Résumé de la décision
M. D B, ressortissant ivoirien, a demandé au juge des référés d'ordonner au préfet de police de lui délivrer un rendez-vous pour instruire sa demande de titre de séjour, ainsi qu'une autorisation provisoire de séjour lui permettant de travailler, sous astreinte de 50 euros par jour de retard. Il a soutenu que sa situation précaire justifiait l'urgence de sa demande. Cependant, le juge des référés a rejeté sa requête, considérant que la condition d'urgence n'était pas remplie, notamment en raison de la durée de son séjour irrégulier en France et de l'absence de circonstances particulières justifiant un traitement prioritaire de sa demande.
Arguments pertinents
1. Absence d'urgence : Le juge a constaté que M. B n'avait pas justifié d'une situation d'urgence. Il a souligné que le requérant avait attendu sept ans avant de faire une demande de régularisation, ce qui ne permettait pas de caractériser une situation d'urgence.
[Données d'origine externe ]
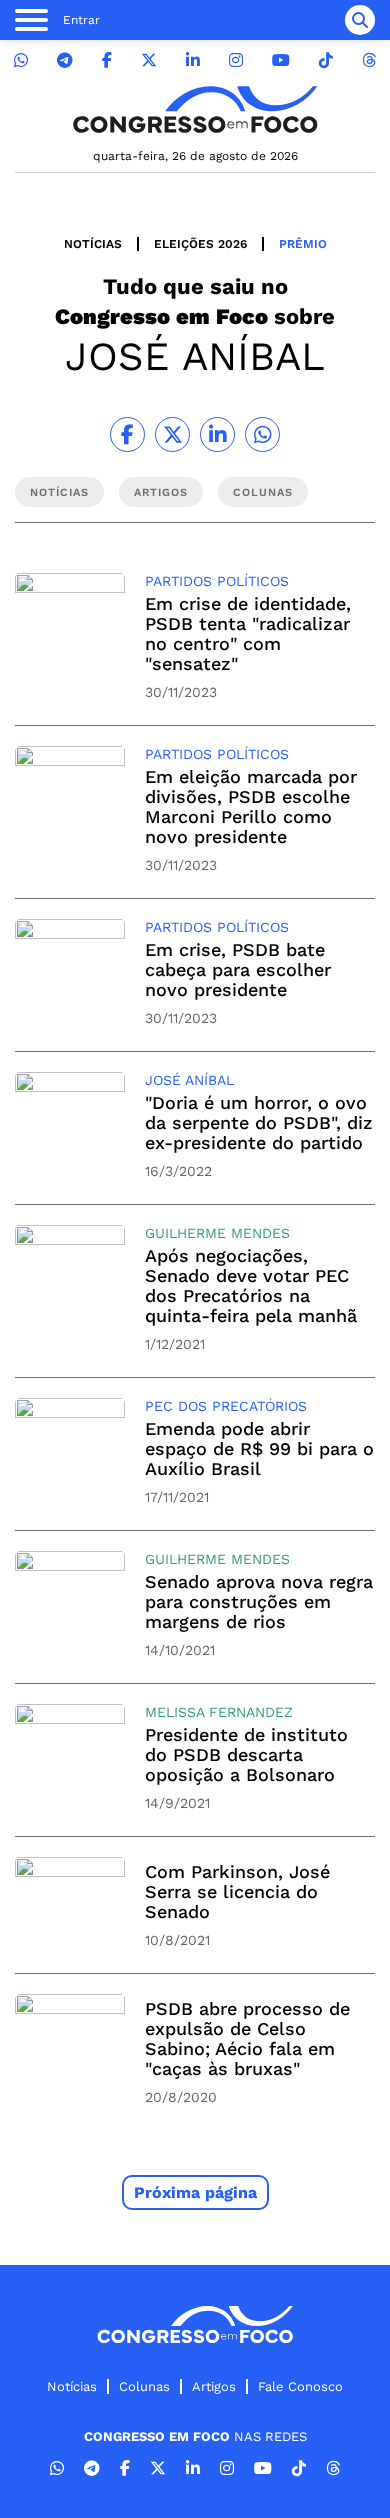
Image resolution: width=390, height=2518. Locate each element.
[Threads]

Le juge a noté que "la condition d'urgence à laquelle les dispositions de l'article L. 521-3 du code de justice administrative subordonnent le prononcé de la mesure sollicitée ne peut être regardée comme remplie".
2. Comparaison avec d'autres demandes : Le juge a également mentionné que M. B ne démontrait pas que sa situation devait être examinée prioritairement par rapport à d'autres ressortissants étrangers dans une situation similaire, ce qui renforce l'idée que sa demande ne justifiait pas une intervention rapide.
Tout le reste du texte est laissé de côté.